[START OF Data for the task]

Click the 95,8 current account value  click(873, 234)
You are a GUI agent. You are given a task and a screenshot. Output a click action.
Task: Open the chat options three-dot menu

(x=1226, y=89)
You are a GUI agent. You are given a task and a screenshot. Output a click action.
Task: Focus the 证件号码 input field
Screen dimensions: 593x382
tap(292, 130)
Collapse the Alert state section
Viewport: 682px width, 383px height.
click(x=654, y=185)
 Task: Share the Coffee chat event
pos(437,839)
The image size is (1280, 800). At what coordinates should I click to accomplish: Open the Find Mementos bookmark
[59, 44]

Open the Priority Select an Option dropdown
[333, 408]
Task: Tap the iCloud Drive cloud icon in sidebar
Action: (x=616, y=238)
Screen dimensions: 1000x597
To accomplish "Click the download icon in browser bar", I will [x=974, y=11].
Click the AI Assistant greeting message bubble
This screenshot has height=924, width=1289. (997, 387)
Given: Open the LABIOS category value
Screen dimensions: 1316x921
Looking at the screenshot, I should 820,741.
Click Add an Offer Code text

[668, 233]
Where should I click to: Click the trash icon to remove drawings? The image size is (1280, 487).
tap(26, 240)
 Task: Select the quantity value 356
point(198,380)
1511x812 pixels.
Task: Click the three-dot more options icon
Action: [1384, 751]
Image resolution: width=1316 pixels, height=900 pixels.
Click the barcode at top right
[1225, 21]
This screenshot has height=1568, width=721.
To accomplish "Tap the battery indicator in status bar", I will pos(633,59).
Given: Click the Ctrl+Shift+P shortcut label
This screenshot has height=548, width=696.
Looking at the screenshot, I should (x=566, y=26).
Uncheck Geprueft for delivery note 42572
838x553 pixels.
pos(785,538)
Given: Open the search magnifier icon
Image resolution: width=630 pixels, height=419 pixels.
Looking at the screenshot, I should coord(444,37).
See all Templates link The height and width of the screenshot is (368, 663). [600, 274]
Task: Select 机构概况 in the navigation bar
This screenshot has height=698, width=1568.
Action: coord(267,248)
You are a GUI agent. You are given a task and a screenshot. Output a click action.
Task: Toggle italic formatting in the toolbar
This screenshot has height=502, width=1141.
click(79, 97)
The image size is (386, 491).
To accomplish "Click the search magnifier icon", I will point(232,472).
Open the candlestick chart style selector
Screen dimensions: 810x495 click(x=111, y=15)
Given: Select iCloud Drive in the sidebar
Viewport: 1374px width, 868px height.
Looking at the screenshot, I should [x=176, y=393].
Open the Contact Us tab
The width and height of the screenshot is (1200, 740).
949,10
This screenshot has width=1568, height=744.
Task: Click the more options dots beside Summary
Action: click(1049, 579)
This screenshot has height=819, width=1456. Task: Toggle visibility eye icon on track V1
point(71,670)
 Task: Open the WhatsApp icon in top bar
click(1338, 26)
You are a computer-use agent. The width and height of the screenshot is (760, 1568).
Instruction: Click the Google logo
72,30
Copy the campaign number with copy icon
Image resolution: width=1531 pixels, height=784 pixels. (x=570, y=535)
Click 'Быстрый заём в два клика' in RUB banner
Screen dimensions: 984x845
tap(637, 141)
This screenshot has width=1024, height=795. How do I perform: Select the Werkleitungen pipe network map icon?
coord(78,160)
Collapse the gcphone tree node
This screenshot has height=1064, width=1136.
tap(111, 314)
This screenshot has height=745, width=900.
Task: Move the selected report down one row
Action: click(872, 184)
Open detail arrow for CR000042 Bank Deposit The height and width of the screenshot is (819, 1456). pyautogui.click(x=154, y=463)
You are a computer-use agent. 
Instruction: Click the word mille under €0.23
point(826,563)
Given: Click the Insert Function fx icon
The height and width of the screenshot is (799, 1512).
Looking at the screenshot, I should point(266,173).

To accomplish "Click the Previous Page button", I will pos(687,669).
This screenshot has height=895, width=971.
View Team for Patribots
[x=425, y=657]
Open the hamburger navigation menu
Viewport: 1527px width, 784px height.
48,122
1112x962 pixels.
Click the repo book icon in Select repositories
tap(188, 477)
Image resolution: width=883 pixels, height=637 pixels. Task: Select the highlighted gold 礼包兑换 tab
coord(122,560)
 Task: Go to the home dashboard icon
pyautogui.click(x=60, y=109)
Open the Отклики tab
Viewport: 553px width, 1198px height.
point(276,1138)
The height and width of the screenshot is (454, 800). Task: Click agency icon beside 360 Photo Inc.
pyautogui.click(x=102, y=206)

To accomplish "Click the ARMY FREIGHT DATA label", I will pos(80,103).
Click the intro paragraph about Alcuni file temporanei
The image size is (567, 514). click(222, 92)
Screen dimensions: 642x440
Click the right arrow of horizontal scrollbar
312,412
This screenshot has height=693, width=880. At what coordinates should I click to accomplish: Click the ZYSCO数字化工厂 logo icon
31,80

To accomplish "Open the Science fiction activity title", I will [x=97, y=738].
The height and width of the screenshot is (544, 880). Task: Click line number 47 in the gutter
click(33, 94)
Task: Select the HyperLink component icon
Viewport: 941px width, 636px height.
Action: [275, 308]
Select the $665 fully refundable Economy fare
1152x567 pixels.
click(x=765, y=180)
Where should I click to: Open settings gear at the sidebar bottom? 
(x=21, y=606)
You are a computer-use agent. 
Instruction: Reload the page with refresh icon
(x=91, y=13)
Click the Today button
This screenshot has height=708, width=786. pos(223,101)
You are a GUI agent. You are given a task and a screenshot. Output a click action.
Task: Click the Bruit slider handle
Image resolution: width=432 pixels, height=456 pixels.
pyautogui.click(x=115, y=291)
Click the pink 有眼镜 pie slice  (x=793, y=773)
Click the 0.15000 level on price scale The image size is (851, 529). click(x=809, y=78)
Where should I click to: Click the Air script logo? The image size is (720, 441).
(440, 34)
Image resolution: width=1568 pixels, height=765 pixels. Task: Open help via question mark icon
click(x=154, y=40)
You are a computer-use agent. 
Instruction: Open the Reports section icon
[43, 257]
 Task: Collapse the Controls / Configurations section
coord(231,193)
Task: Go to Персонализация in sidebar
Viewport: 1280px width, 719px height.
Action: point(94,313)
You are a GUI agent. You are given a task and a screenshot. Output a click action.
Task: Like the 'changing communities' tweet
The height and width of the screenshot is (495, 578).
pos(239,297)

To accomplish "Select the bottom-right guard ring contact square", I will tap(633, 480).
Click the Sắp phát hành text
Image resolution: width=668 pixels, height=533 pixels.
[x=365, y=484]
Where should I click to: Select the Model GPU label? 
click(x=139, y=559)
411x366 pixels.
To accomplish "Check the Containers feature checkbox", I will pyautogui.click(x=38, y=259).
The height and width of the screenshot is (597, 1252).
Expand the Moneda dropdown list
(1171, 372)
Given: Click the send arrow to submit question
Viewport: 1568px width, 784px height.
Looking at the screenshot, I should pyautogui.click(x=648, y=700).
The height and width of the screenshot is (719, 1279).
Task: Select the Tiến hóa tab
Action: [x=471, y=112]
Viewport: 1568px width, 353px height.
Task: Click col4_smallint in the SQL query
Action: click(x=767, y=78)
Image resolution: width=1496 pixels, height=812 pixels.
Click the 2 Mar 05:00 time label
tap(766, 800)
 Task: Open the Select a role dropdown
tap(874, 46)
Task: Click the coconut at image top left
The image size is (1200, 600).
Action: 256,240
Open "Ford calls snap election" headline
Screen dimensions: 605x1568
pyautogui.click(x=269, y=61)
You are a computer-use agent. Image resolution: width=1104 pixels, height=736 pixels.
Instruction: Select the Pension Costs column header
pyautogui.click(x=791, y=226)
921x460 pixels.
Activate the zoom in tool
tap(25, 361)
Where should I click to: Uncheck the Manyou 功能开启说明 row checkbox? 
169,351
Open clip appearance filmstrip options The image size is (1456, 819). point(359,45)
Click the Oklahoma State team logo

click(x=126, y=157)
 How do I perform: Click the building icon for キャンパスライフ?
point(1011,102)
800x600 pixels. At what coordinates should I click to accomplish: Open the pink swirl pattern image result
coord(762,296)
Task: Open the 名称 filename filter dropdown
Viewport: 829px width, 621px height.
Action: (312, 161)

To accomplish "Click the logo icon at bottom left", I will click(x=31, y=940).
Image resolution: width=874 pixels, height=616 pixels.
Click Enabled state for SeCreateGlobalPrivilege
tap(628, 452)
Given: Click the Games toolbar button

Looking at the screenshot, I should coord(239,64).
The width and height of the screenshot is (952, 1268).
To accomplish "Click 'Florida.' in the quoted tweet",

[END OF Data for the task]

> Task goal
Rewrite only the data from the line containing "Select the $665 fully refundable Economy fare" through the line containing "Click the pink", substituting "Today tab" for "Today button" and keeping everything else unchanged.

> Solution below
Select the $665 fully refundable Economy fare
1152x567 pixels.
click(x=765, y=180)
Where should I click to: Open settings gear at the sidebar bottom? 
(x=21, y=606)
You are a computer-use agent. 
Instruction: Reload the page with refresh icon
(x=91, y=13)
Click the Today tab
This screenshot has height=708, width=786. pos(223,101)
You are a GUI agent. You are given a task and a screenshot. Output a click action.
Task: Click the Bruit slider handle
Image resolution: width=432 pixels, height=456 pixels.
pyautogui.click(x=115, y=291)
Click the pink 有眼镜 pie slice  (x=793, y=773)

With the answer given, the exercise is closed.